Adult-Type Chronic Myelogenous Leukemia (Ph1 positive)

• The presence of the Philadelphia (Ph1) chromosome
• Involvement of the myeloid, erythroid, megakaryocytic, B-, and sometimes T-lymphoid elements in the disease process.
• A biphasic (chronic and blastic phase) or triphasic clinical course.

The chronic phase with a massive accumulation of granulocyte elements at all stages responds relatively easily to cytoreductive therapy. The phase lasts for months to years. Virtually all patients with CML (chronic, accelerated, and blastic phase) eventually develop an acute (blastic) phase, relatively resistant to therapy.

Pathology

The Ph1 chromosome is the result of breaks on chromosomes 9 and 22, with a reciprocal translocation involving the distal genetic material on chromosomes 9 and 22 designated as t (9;22) (q34;q11).

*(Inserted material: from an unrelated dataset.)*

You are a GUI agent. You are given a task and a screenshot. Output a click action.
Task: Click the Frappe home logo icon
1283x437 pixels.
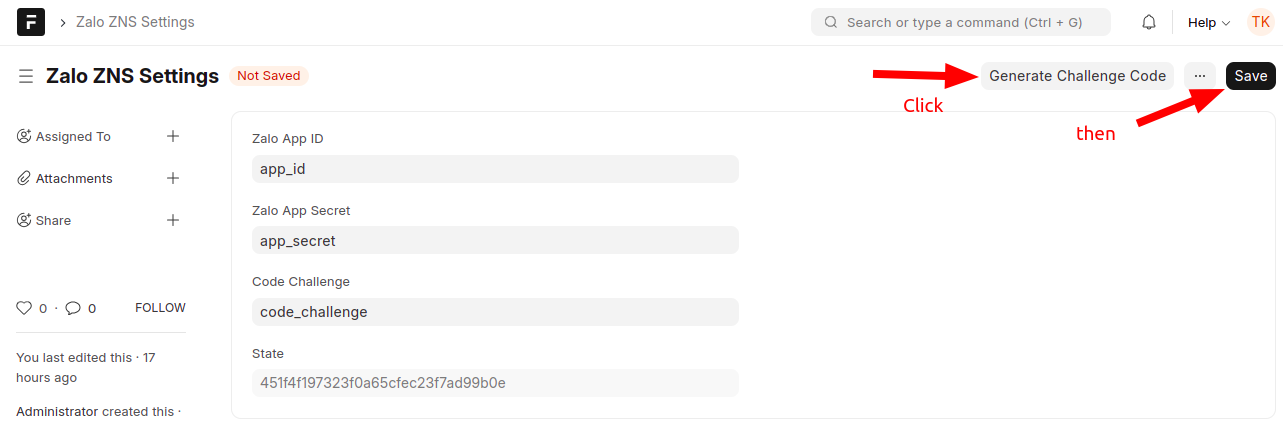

As a consequence of this translocation, the c-abl proto-oncogene is transposed from its normal position on chromosome 9 to a new position on chromosome 22, adjacent to the breakpoint cluster region (bcr) of the BCR gene. With juxtaposition of c-abl to the bcr region, a new fusion (chimeric) bcr / abl oncogene is formed. The bcr / abl gene encodes a 210-kDa protein, which, through its properties of increased tyrosine kinase activity and ability to autophosphorylate, changes normal hematopoietic cells into CML cells.

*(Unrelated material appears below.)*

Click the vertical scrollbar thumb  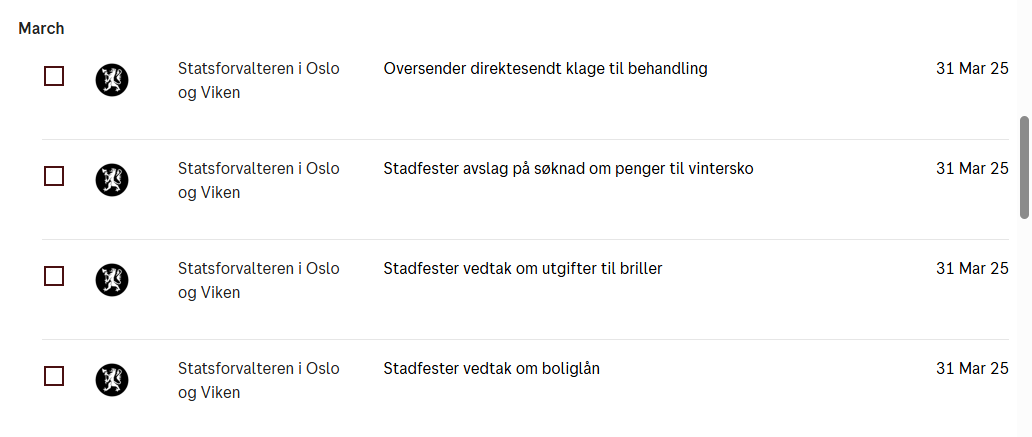click(1024, 167)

CML cells express the transmembrane cellular adhesion molecules but lack expression of the phosphotidyl inositol glycan anchor. This results in reduced adherence and decreased interaction of the CML cells to the stromal matrix of the bone marrow. Consequently, CML cells remain in the late progenitor phase for a longer time before differentiation. Reduced adherence also leads to the release of immature CML cells into the circulation and facilitates extramedullary hematopoiesis. Even though the CML progenitor cells divide more slowly than normal hematopoietic progenitor cells, they are capable of producing CFU-GM in excessive quantities, which results in hyperproduction of myeloid cells in CML. The average half-life of CML granulocytes is 5-10 times longer than normal granulocytes. This suggests that the CML cells may live longer by not undergoing programmed cell death (apoptosis).

CML cells may derive their growth advantage by modifications of feedback regulatory pathways of myelopoiesis such as (1) deficient lactoferrin production by polymorphonuclear cells and (2) decreased sensitivity of progenitor cells to prostaglandin E and acidic isoferritins because of a deficiency of HLA-DR antigen expression on their cell surface.